A lentidão da Anvisa na concessão de novos registros – média de 42 por ano desde 2005 e mais de 400 na fila - somada às restrições impostas a diferentes produtos ao longo dos anos, levou a Fersol a concentrar 90% de sua produção no metamidofós (leia mais aqui). O jogo cruzado de conveniência na obtenção de determinados registros praticado por um limitado grupo de companhias estrangeiras exclui as poucas empresas nacionais, o que complica ainda mais a existência da Fersol. Por isso, a proibição, caso vigore da forma como foi feita, será um tiro de misericórdia na empresa, considerada exemplar no quesito responsabilidade social (leia mais aqui). Dois dias antes do prazo fatal (30 de junho), o juiz bruno César Bandeira Apolinário, da 3ª Vara da Justiça Federal do Distrito Federal, concedeu liminar garantindo sobrevida à empresa (leia decisão aqui). A Anvisa recorreu e a tendência é o caso se arrastar na justiça.

O que está em jogo

"A decisão da Anvisa fala em defesa da saúde, mas isto é uma cortina de fumaça que esconde o principal: o avanço das importações no setor agroquímico", afirma Michael Haradom, diretor-presidente licenciado da Fersol. Há 20 anos, as empresas brasileiras detinham 50% do mercado de defensivos. Atualmente, a participação não alcança 6% e a Fersol tem 1,5% dessa presença. Em 2010, o setor movimentou cerca de 7,2 bilhões de dólares. Para este ano está previsto um faturamento acima de 8 bilhões de dólares. Nesse ritmo, Haradom acredita que em três anos o brasil vai importar a totalidade do que necessita, tornando-se refém dos produtos e preços impostos por um reduzido grupo de companhias globais ( leia aqui estudo sobre a concentração do mercado agroquímico). "Sem opções internas, vamos sucatear o que resta da indústria nacional e gerar desemprego, além de atrasar o processo de inovação tecnológica do setor", afirma.
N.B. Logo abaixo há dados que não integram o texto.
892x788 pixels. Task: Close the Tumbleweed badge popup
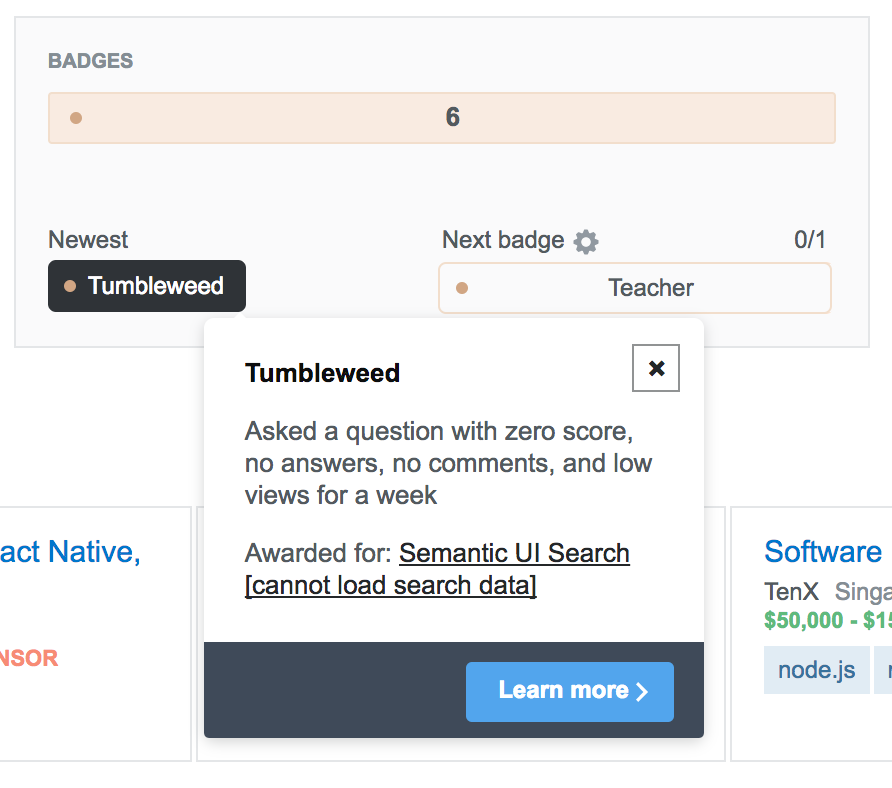point(656,368)
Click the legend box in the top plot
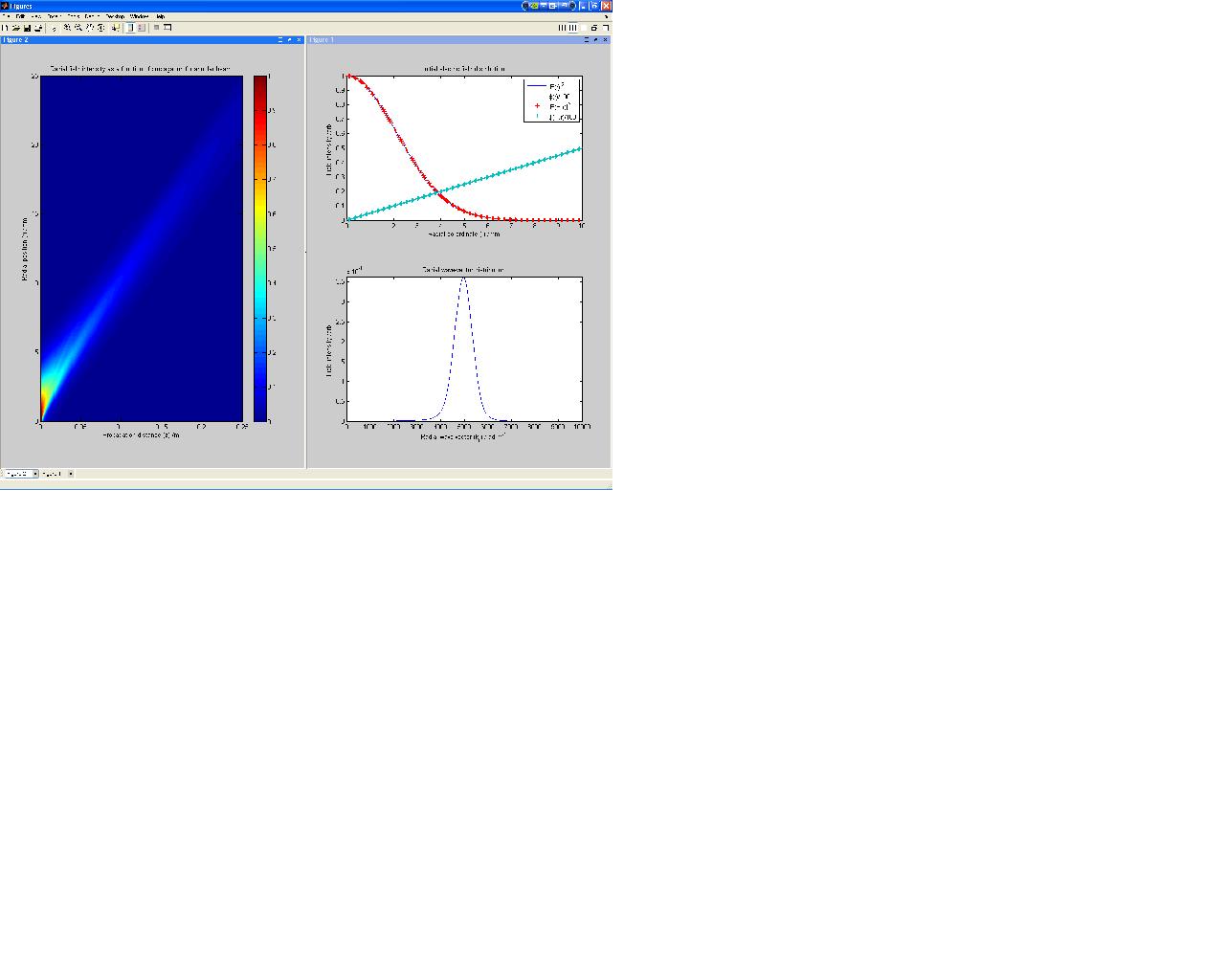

O principal agroquímico que deve ocupar o espaço deixado pelo metamidofós, caso a decisão da agência prevaleça, é o ingrediente ativo imidacloprid, da família dos neonicotinóides e patente da mesma companhia que introduziu o metamidofós no brasil (leia mais aqui). Detalhe: vai custar de quatro a cinco vezes mais (leia mais aqui). Curiosamente, outro ingrediente ativo dessa companhia, o endossulfan, considerado extremamente tóxico, entrou na reavaliação da Anvisa e recebeu um phase out maior, com retirada prevista para outubro de 2013.

Para o agricultor, acostumado com o metamidofós, não é uma boa notícia e a reação foi imediata. Centenas de cartas exigindo a suspensão da proibição foram encaminhadas ao Ministério da Agricultura, Anvisa e Ibama, órgãos responsáveis pelas decisões sobre agrotóxicos no país (leia mais aqui).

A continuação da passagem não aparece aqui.